While there are arguments on both sides of the issue of the city’s “footprint”, the political implication was clear – Lambert wished to avoid the fate of BNOB by deferring the question of who was to return to the city. Another apparently political calculation was the emphasis made on hiring local consultants, including the pairing of Danzey with the Miami based Lambert – a move praised by both Mayor Nagin and Councilwoman Cynthia Hedge-Morrell during opening comments at the final unveiling of the plans.

The Lambert process, now essentially complete, continues to have supporters who argue that New Orleans cannot wait any longer for federal money and should use the finished plans as a basis for immediate requests for assistance from the LRA. City Council members Cynthia Hedge-Morrell and Cynthia Willard-Lewis, in particular, have made arguments to this effect, rallying New Orleanians to demand their fare share of reconstruction funds. It is unclear, however, exactly what pots of money are available and whether the Lambert plans will be considered sufficient to loosen the purse strings at the state or federal levels. In fact, an initial investigation has found the exact opposite to be true: without a plan that covers all of New Orleans (as has been done in every other hurricane-impacted Parish), no money will be released. That said, there has been some discussion among decision makers at the state level to fast-track projects that have broad-based support, and Lambert can claim a small victory in that regard.

On the whole, however, the Lambert planning process was deeply (perhaps fatally) flawed. The City Council and Lambert ignored two basic requirements that have been publicly voiced by the LRA: that the planning process be as apolitical as possible and that the entire city (not just the flooded neighborhoods) be included in the recovery plan. It has also failed to engage the City Planning Commission during the planning process, the body that, presumably, will oversee the implementation of many of the ideas detailed in the final documents. There is also some question about the legality of Lambert’s no-bid contract, a point made vociferously by a local organization known as the Bureau of Governmental Research.[2]

Finally, it is unclear how the City Council could have properly overseen the teams’ work, particularly given that it was proceeding without any clear direction from the City Planning Commission as to what criteria it would look for in a well-designed plan.

(Item coordinate data)

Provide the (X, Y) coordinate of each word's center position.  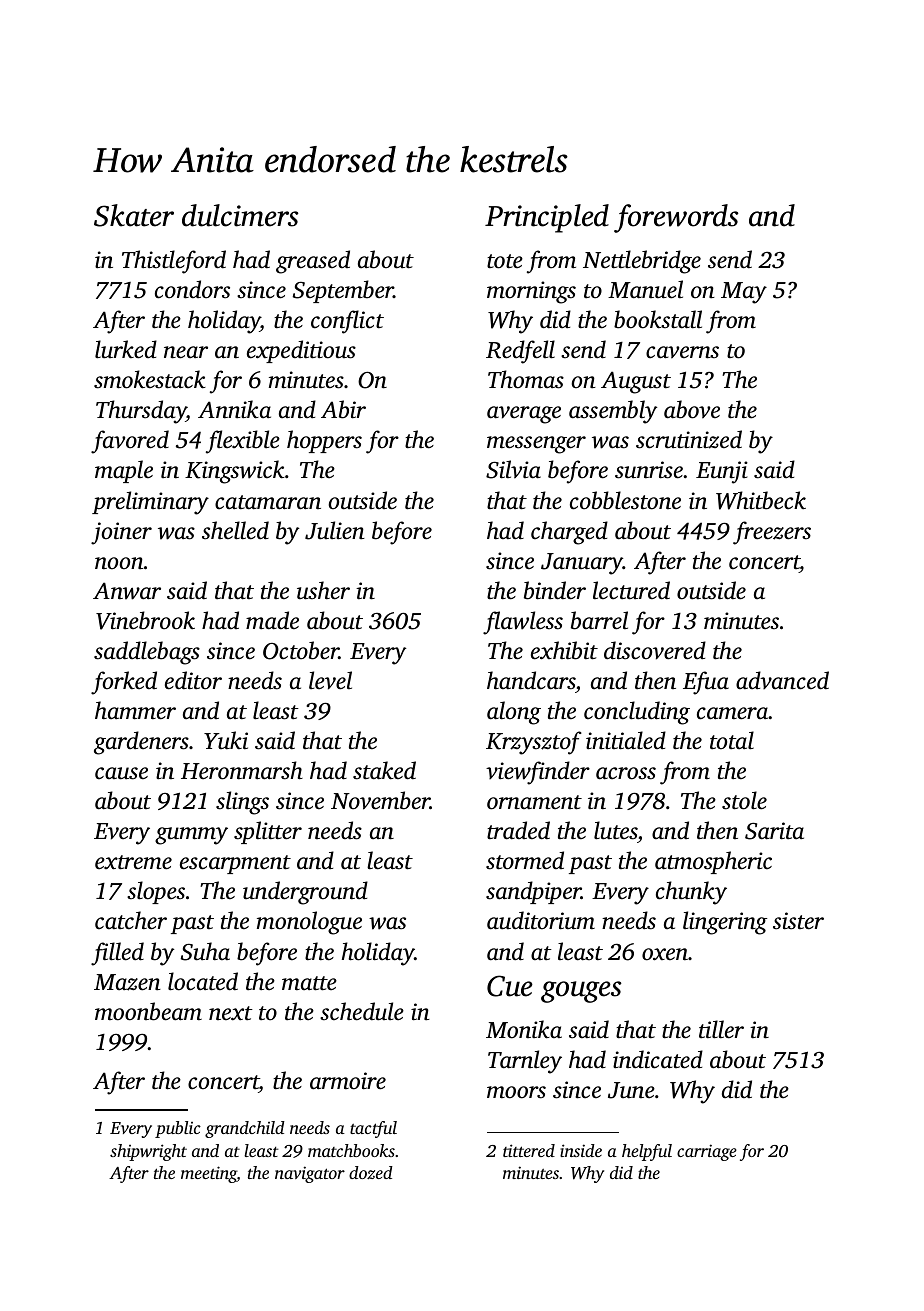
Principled (547, 218)
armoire (348, 1081)
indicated (658, 1059)
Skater (134, 215)
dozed (371, 1172)
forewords (676, 218)
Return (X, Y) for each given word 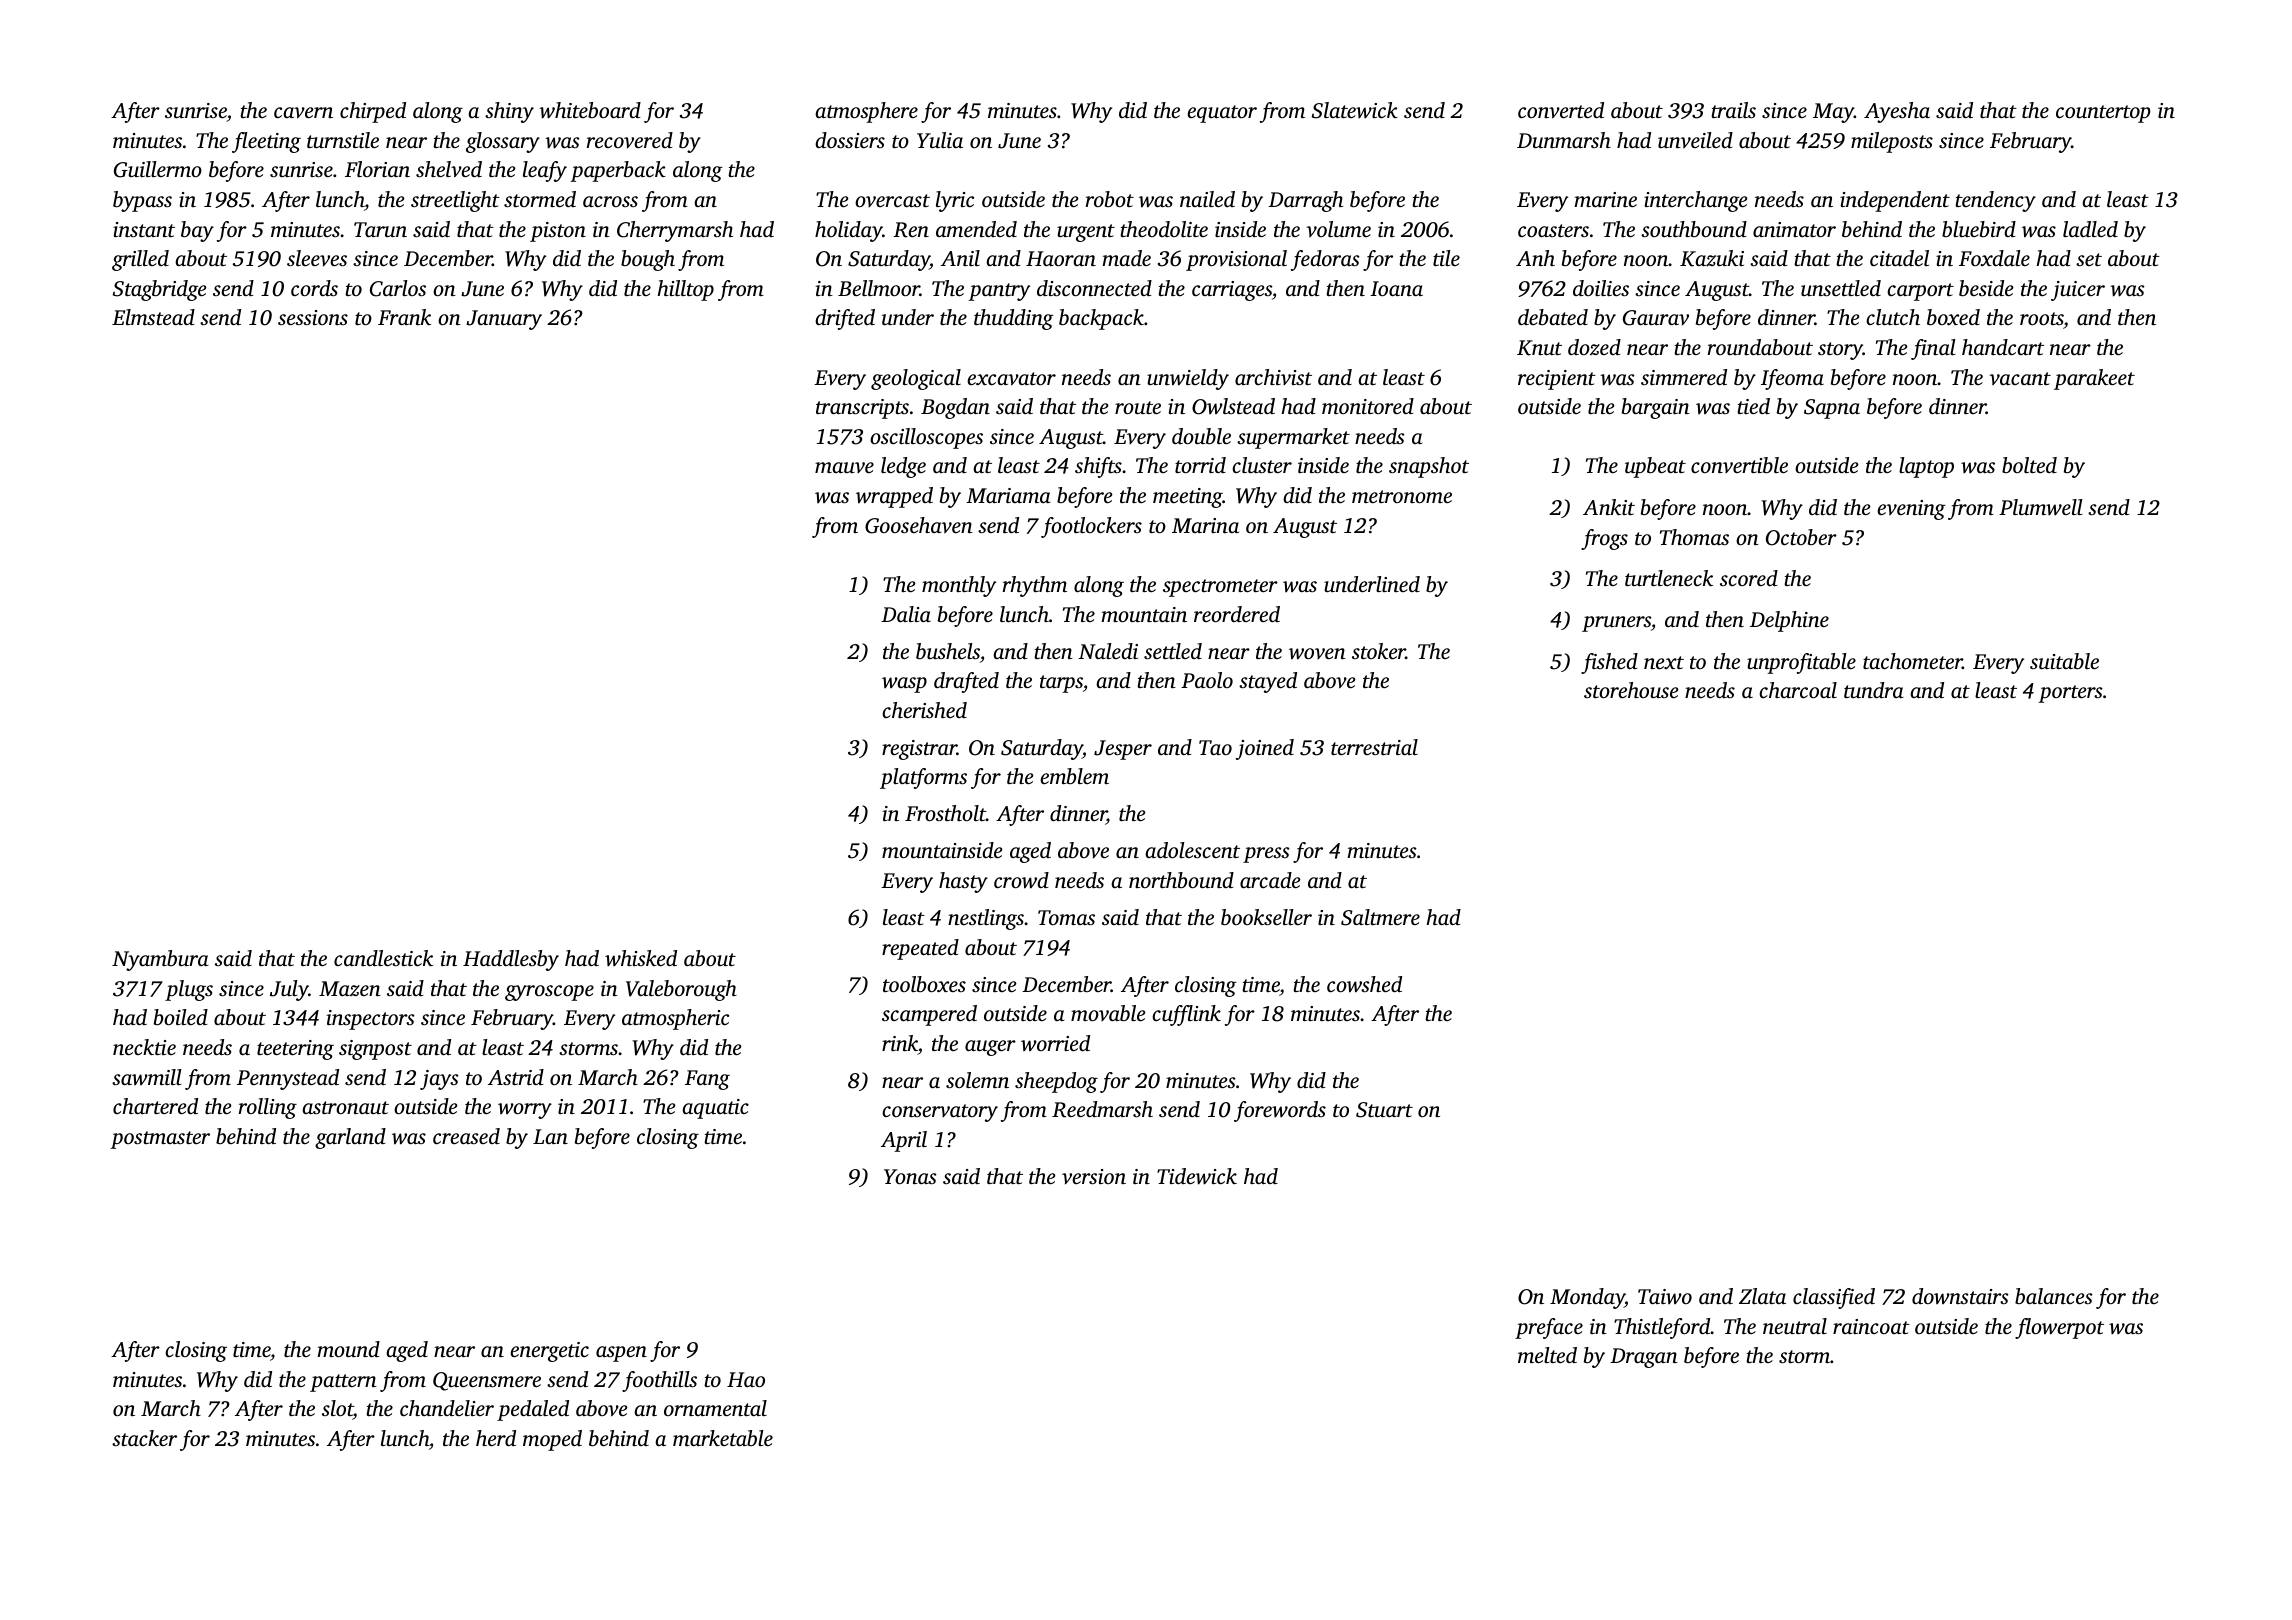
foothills (659, 1381)
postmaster (160, 1140)
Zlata (1762, 1296)
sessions (313, 317)
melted (1547, 1355)
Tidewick (1197, 1176)
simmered (1684, 377)
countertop (2103, 114)
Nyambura (160, 960)
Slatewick (1355, 110)
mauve (844, 467)
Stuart (1384, 1110)
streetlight (455, 201)
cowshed (1364, 984)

[What the task requires]: Which elected city officials does the passage on the Lambert planning process name? The rows are unrelated to the passage and stand as separate material.

[Full solution]: Mayor Nagin, Councilwoman Cynthia Hedge-Morrell, and City Council member Cynthia Willard-Lewis.